Materials and Methods: CD14+ monocytes isolated from adult peripheral blood (APB) or CB were cultured with M-CSF for 7 day with IFN-γ added at day 6 for Mreg induction. Mreg phenotype was characterized by flow cytometry, and in vitro suppressive function was assessed by mixed lymphocyte reaction (MLR) in both transwell and non-transwell systems. The possible molecular mechanism(s) involved were studied after MLR culture.

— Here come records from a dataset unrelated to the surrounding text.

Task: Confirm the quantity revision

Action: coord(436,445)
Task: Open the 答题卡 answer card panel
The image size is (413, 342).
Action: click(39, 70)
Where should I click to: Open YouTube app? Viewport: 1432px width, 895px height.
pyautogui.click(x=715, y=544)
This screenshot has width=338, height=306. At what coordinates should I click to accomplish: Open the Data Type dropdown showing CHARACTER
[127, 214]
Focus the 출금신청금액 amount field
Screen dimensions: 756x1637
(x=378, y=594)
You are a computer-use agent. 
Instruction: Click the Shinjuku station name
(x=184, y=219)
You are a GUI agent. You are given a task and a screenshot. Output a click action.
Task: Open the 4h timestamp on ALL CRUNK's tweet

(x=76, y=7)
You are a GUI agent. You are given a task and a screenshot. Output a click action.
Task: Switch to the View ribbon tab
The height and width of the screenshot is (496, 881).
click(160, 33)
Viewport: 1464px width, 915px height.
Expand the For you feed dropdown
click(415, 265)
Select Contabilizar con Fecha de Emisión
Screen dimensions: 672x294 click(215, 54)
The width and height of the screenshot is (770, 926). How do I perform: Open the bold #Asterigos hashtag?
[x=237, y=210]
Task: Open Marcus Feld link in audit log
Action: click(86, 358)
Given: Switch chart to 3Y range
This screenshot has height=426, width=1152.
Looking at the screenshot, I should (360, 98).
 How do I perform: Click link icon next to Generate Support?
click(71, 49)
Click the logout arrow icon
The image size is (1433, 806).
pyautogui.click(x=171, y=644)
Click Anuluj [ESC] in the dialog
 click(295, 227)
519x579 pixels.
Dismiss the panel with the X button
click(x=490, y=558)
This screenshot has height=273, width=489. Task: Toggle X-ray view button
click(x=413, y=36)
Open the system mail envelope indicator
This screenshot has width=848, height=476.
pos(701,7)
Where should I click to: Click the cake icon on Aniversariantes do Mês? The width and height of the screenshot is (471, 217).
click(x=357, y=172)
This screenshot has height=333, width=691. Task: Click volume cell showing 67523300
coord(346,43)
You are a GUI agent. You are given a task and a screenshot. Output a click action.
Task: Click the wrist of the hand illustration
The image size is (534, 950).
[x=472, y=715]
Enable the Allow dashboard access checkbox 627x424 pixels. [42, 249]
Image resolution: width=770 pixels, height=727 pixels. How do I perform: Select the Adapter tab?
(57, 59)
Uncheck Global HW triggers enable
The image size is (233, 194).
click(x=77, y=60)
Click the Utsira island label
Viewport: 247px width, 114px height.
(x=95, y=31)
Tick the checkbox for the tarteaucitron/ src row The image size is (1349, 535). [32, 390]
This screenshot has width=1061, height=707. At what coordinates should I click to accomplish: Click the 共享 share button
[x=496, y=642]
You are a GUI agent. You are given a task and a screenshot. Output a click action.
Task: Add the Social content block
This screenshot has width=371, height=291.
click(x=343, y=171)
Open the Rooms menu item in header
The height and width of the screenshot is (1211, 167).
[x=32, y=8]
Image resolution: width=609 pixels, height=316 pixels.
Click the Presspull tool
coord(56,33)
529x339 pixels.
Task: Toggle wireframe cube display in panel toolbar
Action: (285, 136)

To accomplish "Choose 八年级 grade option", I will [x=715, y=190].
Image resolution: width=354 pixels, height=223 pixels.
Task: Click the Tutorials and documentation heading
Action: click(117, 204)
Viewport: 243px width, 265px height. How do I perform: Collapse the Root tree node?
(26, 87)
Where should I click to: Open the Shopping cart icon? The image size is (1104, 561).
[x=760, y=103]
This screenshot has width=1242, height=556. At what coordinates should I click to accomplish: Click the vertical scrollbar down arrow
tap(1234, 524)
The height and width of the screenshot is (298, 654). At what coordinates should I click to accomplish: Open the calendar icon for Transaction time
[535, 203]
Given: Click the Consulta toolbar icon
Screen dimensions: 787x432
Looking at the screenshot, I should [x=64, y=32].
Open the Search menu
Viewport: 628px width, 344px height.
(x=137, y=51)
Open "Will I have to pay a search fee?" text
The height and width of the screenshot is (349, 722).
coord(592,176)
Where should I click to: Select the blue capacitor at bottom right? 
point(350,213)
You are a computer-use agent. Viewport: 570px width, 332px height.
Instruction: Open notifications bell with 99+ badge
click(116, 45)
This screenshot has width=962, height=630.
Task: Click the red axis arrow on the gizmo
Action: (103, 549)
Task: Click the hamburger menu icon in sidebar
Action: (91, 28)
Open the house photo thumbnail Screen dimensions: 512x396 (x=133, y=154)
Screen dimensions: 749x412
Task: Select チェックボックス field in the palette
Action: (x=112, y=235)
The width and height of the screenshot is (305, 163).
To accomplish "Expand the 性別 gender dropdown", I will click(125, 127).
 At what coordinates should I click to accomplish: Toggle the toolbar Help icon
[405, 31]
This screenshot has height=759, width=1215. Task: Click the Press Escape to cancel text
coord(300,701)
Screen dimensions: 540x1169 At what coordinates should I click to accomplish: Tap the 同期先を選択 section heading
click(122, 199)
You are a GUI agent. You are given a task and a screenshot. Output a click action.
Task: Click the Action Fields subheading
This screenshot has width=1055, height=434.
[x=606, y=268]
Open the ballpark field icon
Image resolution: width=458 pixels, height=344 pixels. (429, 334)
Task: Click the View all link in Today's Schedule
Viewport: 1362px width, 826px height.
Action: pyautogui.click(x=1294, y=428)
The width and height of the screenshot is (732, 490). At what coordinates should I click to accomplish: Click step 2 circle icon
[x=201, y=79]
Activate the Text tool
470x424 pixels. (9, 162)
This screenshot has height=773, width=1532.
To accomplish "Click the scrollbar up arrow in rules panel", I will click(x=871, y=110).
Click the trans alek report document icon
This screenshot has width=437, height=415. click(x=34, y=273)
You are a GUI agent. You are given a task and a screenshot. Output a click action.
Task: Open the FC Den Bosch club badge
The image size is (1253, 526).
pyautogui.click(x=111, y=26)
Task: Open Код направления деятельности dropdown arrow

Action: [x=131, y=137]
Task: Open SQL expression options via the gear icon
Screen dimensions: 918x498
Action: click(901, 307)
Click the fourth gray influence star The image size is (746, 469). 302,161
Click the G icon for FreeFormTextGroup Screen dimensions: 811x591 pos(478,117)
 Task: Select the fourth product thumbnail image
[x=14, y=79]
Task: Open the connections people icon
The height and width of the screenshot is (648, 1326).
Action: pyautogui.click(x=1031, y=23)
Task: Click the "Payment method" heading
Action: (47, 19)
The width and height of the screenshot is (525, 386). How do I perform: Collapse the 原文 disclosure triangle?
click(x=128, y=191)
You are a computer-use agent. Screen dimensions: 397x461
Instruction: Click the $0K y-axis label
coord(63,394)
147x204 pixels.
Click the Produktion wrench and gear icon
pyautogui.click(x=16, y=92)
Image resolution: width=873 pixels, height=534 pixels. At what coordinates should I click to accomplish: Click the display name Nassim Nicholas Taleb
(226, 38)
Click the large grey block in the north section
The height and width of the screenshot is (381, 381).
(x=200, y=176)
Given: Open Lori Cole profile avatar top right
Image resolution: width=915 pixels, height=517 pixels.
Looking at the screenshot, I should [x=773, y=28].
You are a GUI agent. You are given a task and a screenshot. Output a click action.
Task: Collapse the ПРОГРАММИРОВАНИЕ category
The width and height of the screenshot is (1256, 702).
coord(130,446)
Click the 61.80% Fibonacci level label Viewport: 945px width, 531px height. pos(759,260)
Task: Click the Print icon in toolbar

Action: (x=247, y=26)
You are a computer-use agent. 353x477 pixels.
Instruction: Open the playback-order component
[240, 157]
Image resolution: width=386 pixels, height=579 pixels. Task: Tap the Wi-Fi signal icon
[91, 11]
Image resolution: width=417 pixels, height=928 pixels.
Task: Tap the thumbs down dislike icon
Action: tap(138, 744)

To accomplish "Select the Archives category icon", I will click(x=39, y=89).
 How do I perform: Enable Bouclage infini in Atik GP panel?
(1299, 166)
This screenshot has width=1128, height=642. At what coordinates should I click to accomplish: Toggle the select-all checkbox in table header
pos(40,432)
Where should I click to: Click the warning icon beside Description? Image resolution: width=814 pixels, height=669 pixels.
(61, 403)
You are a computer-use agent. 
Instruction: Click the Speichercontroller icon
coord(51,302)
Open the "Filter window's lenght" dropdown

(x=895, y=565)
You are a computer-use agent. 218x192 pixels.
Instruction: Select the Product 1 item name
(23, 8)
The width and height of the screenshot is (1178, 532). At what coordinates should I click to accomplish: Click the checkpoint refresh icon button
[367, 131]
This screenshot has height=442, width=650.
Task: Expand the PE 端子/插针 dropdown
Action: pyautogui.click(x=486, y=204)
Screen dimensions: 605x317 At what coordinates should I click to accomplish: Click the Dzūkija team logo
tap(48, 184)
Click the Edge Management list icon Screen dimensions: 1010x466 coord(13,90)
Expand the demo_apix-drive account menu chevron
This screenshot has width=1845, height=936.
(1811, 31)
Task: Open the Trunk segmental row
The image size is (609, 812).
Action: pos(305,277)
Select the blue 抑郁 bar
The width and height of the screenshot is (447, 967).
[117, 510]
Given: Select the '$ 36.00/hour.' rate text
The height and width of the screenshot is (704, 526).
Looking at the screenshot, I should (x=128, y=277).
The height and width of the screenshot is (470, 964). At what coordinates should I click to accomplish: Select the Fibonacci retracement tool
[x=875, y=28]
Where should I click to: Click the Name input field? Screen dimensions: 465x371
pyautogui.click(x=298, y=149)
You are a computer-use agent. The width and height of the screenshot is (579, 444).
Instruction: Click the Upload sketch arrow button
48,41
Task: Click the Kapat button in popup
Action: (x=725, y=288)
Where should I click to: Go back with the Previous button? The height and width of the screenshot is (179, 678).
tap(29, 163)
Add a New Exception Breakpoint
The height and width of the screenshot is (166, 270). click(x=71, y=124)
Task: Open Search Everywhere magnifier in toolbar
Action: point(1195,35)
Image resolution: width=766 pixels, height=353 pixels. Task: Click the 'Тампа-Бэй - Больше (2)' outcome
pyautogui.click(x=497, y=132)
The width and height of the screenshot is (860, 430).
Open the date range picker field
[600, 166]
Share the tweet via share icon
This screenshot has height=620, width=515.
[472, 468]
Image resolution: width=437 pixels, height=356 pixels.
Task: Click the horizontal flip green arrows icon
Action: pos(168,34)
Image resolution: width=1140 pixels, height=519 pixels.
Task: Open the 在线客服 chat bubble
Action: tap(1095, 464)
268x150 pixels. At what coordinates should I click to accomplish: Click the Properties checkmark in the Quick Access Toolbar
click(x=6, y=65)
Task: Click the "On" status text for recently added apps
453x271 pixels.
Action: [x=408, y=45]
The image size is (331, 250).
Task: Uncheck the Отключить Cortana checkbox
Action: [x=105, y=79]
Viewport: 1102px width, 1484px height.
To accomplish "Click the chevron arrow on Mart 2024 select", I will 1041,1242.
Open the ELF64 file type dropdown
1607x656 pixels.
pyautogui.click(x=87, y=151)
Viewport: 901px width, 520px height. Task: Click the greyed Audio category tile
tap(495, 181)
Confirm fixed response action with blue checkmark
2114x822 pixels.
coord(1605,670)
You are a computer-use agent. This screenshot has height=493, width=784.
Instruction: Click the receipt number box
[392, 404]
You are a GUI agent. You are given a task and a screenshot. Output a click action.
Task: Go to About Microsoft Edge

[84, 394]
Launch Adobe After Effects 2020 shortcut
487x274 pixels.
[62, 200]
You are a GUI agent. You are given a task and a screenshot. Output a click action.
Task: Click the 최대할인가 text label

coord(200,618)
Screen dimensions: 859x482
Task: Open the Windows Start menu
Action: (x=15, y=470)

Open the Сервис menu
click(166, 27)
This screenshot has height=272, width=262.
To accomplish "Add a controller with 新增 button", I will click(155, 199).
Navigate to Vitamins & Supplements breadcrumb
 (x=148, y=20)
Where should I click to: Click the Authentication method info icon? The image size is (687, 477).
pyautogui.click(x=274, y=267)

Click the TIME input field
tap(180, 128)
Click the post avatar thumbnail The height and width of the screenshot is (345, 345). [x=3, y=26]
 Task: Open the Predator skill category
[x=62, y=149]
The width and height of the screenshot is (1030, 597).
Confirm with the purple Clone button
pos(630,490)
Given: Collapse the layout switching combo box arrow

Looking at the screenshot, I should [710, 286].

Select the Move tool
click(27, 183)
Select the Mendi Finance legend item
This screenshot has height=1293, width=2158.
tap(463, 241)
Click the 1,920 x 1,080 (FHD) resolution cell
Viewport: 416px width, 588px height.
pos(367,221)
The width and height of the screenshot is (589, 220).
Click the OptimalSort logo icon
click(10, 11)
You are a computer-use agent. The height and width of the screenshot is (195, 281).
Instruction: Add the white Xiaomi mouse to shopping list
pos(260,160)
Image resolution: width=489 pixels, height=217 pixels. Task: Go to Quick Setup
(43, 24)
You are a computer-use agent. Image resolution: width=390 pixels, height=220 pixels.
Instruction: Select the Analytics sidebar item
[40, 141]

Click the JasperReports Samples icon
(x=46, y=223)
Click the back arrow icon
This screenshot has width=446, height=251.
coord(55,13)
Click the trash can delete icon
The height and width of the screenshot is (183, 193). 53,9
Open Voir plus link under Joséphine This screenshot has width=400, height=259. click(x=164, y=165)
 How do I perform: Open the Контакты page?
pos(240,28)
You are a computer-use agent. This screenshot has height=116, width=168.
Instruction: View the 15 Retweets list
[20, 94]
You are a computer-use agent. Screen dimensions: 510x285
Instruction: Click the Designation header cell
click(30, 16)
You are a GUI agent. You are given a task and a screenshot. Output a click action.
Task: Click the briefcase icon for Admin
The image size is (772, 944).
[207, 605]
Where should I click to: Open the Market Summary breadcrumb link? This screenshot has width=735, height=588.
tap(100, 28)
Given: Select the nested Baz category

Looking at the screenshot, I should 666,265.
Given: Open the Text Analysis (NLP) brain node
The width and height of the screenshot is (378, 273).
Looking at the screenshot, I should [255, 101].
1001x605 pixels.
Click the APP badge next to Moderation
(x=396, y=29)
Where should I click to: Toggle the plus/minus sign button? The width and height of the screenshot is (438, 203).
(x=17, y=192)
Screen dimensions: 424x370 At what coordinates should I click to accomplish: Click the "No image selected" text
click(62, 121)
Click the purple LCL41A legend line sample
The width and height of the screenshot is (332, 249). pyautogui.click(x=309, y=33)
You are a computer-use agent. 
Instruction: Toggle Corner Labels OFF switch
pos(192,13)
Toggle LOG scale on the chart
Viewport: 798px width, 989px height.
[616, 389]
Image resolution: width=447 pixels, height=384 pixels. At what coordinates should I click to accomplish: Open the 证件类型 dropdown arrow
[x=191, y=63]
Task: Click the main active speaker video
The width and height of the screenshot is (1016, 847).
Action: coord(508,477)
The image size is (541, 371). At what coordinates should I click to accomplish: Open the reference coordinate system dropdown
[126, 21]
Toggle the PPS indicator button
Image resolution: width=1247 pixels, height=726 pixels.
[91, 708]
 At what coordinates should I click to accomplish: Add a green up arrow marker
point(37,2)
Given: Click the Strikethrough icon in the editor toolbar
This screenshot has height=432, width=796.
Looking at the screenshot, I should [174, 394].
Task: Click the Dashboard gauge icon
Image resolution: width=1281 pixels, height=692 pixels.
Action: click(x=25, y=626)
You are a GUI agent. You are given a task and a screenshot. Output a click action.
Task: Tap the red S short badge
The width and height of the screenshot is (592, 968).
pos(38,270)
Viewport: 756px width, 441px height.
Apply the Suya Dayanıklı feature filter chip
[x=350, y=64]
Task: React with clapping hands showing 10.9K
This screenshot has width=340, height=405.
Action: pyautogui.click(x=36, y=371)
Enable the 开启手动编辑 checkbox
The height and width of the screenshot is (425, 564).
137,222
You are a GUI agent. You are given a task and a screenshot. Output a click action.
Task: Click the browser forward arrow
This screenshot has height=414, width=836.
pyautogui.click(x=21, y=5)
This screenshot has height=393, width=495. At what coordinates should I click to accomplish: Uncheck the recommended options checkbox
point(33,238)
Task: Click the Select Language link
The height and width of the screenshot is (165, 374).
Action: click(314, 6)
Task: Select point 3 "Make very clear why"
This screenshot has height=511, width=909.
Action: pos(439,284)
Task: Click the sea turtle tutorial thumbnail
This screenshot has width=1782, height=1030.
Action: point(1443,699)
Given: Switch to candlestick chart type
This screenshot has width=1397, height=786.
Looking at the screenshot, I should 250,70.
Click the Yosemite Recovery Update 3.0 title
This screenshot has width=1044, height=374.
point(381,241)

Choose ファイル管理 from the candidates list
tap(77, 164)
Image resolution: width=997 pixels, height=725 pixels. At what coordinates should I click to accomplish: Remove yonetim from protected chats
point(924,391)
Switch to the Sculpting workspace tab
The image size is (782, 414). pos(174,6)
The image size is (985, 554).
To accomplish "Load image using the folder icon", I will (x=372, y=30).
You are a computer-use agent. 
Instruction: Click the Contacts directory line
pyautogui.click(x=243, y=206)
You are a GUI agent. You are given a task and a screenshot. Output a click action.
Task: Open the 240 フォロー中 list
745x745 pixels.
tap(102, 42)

Results: Both APB- and CB-derived Mreg revealed a similar phenotype and showed no difference in their capacity to suppress proliferating allo-reactive responder CD14- PBMC at a 1:1 ratio of Mreg: responder cells in both transwell and non-transwell MLR assays, suggesting the involvement of their indirect suppression mechanism(s). However, CB-Mreg were more suppressive than APB-Mreg when ratios of Mreg: responder cells increased from 1:2 through to 1:16 in MLR. Moreover, CB-Mreg harvested from the MLR cultures with both allogeneic stimulators and responder cells exhibited much higher expression of Mreg functional molecule indoleamine-2,3-dioxygenase (IDO) than that by APB-Mreg determined by real-time PCR and western blot, and demonstrated upregulated levels of IDO transcription factor p-stat1 (Signal transducer and activator of transcription 1) examined by western blot when compared to their counterparts cultured with stimulators or responder cells alone, suggesting the induction of stat1 phosphorylation by allogeneic stimulated responder cells which may result in increased IDO expression in CB-Mreg and consequently, lead to their more potent suppressive function in MLR. The IDO-involved mechanism was then confirmed by including IDO inhibitor epacadostat in the MLR assays, showing reduced capacity of Mreg to suppress the allogeneic response in a dose dependent manner when compared to that detected in the MLR without adding epacadostat.
Discussion: Compared to their APB-Mreg, CB-Mreg were more potent in suppression of the allogeneic response in vitro due, at least in part, to their upregulated IDO expression. However, their in vivo function needs be further assessed in an appropriate humanized mouse model.
Conclusion: Our study demonstrates CB-derived Mreg as a potential source for large-scale preparation of human Mreg to meet the demands for clinical cell therapy in immunomodulation in transplantation.